Courtesy Production Type.

Name: Stratos
Designer: Yoann Minet, with art direction by Emmanuel Labard
Foundry: Production Type
Release Date: February 2016. Cyrillic by Ilya Ruderman & Yury Ostromentsky released in 2017, and Greek by Irene Vlachou released in 2018.

Back Story: Emmanuel Labard, a graphic designer at Parisian studio l’Atelier Collectif, began collaborating with Yoann Minet in 2014 on a custom typeface for an exhibition entitled Filming the War: the Soviets and the Holocaust (1941–1946). Working with a limited budget and compressed time frame, they initially designed just a single style, what Labard called a “sausage typeface,” with distinct rounded terminals. Minet kept going until he hit upon the idea of creating a sans serif featuring condensed capitals alongside normal geometric lowercase letterforms, to provide different hierarchic levels and tones with a single typeface. The designers added Cyrillic and then Greek characters in the years following, leading to a 2017 Type Directors Club award for the typeface family.
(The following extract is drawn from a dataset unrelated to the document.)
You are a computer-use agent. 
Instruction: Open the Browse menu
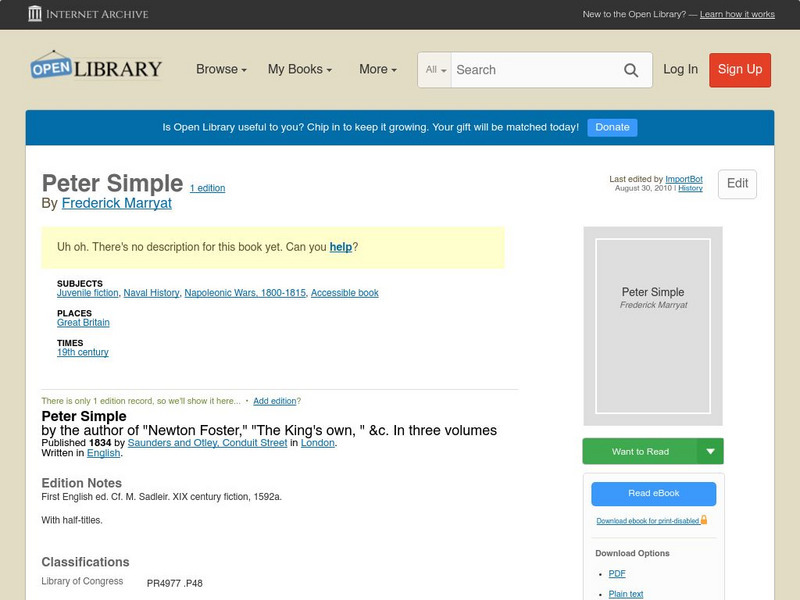click(x=220, y=69)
Why’s it called Stratos? Labard came to the project fresh off a vacation on the Grecian island of Tinos, where he rented a tiny house from a memorable local character nicknamed Stratos. When he proposed naming their new typeface after his holiday landlord, Minet liked the fact that it was close to words like stratum/strata and stratosphere, echoing the fact that the typeface has many different visual layers baked in to its design.

What are its distinguishing characteristics? Stratos is a family that rethinks concepts of weight and width within a single style. The first and most obvious of these surprises can be seen in the difference between its upper- and lowercase: the condensed caps are inspired by gothic wood type of the 20th century, while the minuscules are akin to certain classic geometric sans serifs. Stratos is multiplexed—each of the family’s ten weights share a common width—so a line set in Black occupies no more space than one set in Thin.
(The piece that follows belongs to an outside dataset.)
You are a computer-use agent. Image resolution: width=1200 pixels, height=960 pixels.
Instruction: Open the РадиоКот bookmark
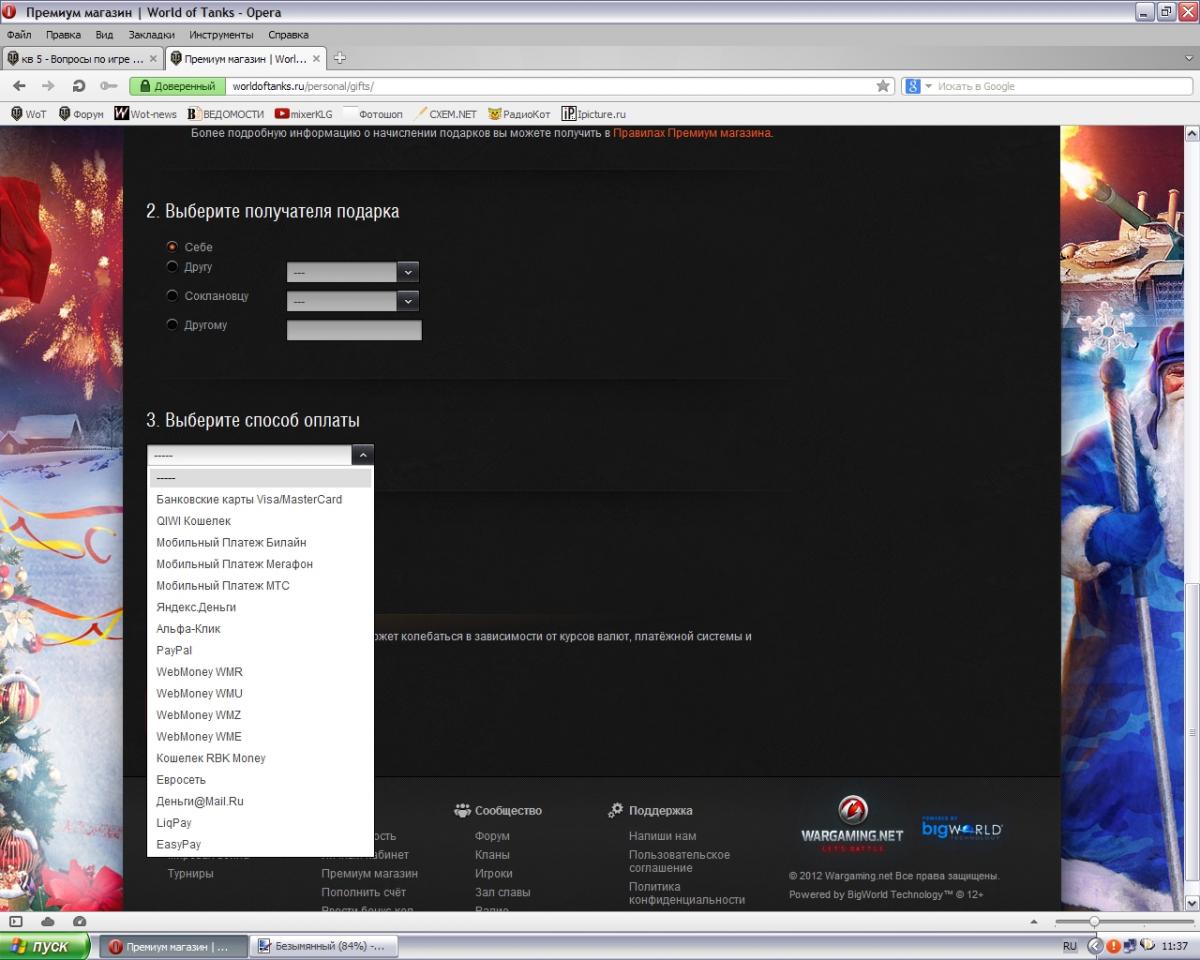(x=518, y=114)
What should I use it for? From logotypes and branding to packaging, signage, book or magazine design, the designers created Stratos as a workhorse for all design uses. “We’re still amazed by the way each person uses it,” says Quentin Schmerber, a designer at Production Type. “It looks very different depending on the weight.”

What other typefaces do you like to pair it with? Stratos was teamed up with Minotaur in the catalog for the Filming the War exhibition, but is so versatile that it can be matched nicely with almost every typeface in Production Type’s catalog. For a crisp serif pairing, try the Cardinal collection. Or take a look at Enfantine for a loopy, scripty kick.